Some records
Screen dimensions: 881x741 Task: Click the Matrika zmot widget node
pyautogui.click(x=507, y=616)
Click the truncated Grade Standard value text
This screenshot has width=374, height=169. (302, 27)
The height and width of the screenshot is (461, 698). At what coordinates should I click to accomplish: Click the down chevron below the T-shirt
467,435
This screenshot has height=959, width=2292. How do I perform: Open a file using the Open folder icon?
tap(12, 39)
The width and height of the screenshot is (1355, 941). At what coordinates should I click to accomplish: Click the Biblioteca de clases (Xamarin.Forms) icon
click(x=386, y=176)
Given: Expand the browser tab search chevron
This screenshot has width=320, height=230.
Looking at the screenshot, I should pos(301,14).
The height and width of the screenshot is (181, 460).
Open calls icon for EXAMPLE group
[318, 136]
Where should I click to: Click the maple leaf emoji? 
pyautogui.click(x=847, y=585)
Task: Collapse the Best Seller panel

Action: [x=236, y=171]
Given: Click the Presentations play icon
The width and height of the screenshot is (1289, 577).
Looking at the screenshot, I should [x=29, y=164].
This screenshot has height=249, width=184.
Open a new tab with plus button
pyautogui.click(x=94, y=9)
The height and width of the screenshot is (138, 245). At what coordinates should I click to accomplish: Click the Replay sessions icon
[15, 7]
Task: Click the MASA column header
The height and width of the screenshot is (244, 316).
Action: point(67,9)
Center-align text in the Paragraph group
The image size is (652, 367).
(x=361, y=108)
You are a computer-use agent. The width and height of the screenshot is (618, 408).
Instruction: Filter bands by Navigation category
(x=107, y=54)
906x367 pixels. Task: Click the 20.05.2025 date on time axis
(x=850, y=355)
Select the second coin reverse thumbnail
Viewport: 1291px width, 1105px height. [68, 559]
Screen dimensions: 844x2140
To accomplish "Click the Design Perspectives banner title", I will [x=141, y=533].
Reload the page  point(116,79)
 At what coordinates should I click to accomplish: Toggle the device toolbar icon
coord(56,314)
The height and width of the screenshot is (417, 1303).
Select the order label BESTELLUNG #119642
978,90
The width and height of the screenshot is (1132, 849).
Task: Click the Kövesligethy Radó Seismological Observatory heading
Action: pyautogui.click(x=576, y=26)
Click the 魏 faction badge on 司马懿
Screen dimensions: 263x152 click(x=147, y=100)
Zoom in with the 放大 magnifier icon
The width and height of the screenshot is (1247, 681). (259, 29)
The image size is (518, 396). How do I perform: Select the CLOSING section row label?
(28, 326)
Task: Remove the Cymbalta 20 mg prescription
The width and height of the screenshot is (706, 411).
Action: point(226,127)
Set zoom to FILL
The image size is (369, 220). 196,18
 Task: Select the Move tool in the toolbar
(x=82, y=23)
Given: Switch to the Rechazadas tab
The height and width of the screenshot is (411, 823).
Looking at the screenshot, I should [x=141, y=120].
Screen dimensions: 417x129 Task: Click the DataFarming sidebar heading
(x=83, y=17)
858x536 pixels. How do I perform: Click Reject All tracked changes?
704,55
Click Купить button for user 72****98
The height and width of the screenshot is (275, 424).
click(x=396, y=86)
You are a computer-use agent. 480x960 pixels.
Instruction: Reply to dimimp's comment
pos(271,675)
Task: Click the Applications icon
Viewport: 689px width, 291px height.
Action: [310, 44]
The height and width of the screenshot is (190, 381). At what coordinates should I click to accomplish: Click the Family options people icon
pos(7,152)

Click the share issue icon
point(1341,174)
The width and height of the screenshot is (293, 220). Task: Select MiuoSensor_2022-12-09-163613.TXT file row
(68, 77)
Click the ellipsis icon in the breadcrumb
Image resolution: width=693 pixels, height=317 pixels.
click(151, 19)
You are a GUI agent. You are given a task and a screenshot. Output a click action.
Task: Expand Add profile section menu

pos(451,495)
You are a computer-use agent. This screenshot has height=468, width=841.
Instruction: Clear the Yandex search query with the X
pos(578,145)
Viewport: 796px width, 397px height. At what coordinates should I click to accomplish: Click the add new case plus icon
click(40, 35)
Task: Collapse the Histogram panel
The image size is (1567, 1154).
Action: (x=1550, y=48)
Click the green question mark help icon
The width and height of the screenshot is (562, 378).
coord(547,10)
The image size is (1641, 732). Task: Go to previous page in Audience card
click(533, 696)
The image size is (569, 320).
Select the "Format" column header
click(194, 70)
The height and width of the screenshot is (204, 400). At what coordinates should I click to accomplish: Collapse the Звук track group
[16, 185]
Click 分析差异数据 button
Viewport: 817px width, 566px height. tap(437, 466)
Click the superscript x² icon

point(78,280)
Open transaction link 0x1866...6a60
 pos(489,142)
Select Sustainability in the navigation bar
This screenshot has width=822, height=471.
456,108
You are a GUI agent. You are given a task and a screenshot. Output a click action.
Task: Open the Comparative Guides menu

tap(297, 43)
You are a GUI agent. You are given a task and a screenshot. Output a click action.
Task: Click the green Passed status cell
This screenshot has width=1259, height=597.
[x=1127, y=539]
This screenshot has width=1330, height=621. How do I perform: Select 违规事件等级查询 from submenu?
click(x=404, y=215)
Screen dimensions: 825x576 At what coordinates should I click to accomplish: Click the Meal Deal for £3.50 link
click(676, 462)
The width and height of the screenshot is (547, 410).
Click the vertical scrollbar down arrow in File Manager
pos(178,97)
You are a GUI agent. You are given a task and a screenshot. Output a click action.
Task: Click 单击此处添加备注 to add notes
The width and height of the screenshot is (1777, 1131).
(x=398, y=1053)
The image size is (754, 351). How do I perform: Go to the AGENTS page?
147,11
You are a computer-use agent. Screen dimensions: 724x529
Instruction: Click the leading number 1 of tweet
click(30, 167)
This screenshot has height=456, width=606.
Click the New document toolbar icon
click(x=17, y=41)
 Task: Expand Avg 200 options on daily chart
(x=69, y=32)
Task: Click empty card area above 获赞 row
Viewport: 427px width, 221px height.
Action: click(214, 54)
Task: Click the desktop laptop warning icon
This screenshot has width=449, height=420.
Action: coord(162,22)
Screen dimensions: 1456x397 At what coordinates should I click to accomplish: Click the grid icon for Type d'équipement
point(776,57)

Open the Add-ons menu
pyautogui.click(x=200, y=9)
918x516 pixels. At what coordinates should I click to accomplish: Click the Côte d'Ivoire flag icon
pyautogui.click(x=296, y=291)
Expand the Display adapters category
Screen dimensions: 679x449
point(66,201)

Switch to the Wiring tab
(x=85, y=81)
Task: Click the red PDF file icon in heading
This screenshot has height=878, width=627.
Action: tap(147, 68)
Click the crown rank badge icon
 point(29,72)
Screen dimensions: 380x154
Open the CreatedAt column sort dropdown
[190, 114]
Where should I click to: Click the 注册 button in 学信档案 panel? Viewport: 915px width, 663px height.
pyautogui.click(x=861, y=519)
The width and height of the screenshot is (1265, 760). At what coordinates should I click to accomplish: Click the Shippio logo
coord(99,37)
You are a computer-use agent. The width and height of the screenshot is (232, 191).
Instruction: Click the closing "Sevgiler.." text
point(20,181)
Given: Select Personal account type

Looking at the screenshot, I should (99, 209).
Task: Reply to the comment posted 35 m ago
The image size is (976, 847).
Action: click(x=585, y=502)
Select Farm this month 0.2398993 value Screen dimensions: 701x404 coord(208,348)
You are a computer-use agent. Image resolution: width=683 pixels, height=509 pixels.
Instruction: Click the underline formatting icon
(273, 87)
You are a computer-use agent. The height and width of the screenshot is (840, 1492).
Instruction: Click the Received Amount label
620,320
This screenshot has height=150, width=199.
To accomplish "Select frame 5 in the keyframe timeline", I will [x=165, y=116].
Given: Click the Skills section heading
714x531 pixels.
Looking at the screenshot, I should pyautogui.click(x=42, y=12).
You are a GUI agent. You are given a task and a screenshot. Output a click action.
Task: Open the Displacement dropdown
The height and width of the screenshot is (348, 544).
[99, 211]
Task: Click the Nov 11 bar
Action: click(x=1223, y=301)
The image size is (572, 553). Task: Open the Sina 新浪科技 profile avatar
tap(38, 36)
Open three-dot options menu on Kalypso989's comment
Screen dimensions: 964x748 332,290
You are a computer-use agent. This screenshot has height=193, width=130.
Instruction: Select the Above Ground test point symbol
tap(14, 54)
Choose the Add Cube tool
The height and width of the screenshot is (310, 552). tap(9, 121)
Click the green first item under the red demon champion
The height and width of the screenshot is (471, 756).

■ WHAT IS BEING ASKED
Copy out the records word for word, starting at the very beginning and stopping after the line that contains "This screenshot has width=374, height=169.".

■ EXERCISE RESULT
Screen dimensions: 881x741 Task: Click the Matrika zmot widget node
pyautogui.click(x=507, y=616)
Click the truncated Grade Standard value text
This screenshot has width=374, height=169. (302, 27)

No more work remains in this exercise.